[Extracted entries Boundary: Start]

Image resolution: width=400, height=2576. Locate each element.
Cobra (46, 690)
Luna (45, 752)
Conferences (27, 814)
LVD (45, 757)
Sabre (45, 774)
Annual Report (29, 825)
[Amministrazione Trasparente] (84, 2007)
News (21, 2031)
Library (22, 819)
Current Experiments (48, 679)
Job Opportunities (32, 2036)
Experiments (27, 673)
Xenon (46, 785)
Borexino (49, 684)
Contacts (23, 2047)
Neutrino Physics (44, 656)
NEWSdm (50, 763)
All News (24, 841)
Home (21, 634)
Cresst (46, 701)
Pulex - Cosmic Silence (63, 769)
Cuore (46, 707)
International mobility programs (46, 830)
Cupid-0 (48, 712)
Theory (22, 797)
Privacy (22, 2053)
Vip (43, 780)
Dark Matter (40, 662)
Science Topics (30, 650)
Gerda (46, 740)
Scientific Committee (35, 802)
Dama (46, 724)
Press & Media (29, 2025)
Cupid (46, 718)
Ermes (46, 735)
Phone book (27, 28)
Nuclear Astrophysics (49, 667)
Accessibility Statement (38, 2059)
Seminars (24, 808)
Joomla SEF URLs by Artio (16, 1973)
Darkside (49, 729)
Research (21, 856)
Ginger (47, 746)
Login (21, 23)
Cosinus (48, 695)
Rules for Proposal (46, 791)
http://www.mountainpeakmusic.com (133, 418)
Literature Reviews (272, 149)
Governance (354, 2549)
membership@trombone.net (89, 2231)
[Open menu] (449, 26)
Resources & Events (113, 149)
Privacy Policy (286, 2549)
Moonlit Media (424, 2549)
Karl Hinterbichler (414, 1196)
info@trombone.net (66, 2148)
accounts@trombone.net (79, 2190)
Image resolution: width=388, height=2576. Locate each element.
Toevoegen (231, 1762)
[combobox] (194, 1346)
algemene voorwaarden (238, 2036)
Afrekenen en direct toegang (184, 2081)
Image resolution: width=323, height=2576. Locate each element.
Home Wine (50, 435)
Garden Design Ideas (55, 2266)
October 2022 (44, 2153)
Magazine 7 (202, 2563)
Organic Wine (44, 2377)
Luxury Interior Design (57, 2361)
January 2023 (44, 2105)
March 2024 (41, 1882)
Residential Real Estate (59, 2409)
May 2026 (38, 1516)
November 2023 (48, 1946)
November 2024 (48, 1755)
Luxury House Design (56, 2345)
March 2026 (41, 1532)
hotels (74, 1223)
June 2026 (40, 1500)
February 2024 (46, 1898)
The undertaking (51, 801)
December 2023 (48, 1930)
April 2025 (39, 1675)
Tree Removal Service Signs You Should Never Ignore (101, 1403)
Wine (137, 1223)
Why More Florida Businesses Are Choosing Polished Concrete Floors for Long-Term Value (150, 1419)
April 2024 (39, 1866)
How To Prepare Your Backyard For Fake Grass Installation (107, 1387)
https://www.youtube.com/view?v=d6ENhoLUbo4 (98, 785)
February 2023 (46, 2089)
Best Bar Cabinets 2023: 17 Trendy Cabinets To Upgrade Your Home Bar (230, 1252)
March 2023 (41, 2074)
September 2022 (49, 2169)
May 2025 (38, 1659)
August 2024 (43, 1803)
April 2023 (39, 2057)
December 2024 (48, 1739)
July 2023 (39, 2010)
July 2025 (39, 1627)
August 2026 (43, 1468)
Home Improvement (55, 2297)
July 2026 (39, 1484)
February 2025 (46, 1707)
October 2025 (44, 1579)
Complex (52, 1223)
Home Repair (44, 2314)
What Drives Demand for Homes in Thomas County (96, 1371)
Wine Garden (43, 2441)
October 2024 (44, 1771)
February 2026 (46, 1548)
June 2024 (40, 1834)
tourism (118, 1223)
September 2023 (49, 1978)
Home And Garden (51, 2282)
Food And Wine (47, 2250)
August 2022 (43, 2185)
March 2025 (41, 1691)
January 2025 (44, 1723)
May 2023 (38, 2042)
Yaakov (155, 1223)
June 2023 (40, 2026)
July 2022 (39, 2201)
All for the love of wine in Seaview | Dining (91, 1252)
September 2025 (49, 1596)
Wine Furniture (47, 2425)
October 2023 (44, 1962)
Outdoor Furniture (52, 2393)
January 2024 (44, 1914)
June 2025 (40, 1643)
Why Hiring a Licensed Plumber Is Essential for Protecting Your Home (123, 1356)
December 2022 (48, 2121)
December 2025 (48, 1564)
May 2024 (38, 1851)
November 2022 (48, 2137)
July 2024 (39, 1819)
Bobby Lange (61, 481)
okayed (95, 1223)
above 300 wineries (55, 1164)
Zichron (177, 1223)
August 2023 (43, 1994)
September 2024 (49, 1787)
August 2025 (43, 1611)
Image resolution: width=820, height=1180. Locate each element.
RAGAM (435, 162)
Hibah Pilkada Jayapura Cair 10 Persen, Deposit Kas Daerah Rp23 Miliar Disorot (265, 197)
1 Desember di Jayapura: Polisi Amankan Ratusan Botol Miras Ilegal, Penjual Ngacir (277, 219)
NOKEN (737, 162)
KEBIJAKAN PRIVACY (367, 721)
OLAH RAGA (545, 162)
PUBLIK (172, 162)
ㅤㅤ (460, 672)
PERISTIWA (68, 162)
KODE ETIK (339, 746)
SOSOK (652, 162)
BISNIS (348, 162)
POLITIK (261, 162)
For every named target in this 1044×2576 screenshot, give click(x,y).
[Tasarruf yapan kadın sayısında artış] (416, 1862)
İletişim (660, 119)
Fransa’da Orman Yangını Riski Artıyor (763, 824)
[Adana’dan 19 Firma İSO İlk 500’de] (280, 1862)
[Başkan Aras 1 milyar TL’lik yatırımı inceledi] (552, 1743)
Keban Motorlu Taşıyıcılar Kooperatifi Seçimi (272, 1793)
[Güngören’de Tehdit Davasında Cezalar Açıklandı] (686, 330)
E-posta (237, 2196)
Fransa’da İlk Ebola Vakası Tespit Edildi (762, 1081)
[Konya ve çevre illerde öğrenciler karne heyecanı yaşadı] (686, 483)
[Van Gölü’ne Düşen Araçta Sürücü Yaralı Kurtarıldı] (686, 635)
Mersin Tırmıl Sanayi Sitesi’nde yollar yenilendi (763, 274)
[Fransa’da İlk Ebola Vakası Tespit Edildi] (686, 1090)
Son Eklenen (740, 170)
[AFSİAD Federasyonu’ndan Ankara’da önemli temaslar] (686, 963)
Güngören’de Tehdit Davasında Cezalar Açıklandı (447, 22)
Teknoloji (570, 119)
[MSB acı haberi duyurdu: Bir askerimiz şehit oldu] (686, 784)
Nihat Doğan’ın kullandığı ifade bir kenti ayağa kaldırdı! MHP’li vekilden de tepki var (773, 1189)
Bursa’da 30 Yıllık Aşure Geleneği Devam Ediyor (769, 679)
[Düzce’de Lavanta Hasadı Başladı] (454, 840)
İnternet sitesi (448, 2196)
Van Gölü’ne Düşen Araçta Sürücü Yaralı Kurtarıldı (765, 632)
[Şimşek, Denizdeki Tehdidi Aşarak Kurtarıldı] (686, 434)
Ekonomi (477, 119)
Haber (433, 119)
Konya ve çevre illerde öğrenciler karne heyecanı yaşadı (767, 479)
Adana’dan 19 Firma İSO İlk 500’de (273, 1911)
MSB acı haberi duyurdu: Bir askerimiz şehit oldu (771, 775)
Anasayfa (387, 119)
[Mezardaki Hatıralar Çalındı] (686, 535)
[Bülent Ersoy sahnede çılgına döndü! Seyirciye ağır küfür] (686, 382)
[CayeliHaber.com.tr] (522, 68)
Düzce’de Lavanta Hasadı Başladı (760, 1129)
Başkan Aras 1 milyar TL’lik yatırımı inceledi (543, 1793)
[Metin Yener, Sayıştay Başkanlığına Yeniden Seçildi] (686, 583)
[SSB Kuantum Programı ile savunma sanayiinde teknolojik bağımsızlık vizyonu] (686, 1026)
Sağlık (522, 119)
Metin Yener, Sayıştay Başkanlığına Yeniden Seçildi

[Extracted entries Boundary: End]

* [Exercise details]: Take exactly the lines from the one containing "July 2022 (39, 2201)" through the one containing "RAGAM (435, 162)" in the data above, and output them with nothing added.

* [Expected answer]:
July 2022 (39, 2201)
All for the love of wine in Seaview | Dining (91, 1252)
September 2025 (49, 1596)
Wine Furniture (47, 2425)
October 2023 (44, 1962)
Outdoor Furniture (52, 2393)
January 2024 (44, 1914)
June 2025 (40, 1643)
Why Hiring a Licensed Plumber Is Essential for Protecting Your Home (123, 1356)
December 2022 (48, 2121)
December 2025 (48, 1564)
May 2024 (38, 1851)
November 2022 (48, 2137)
July 2024 (39, 1819)
Bobby Lange (61, 481)
okayed (95, 1223)
above 300 wineries (55, 1164)
Zichron (177, 1223)
August 2023 (43, 1994)
September 2024 (49, 1787)
August 2025 (43, 1611)
Image resolution: width=820, height=1180. Locate each element.
RAGAM (435, 162)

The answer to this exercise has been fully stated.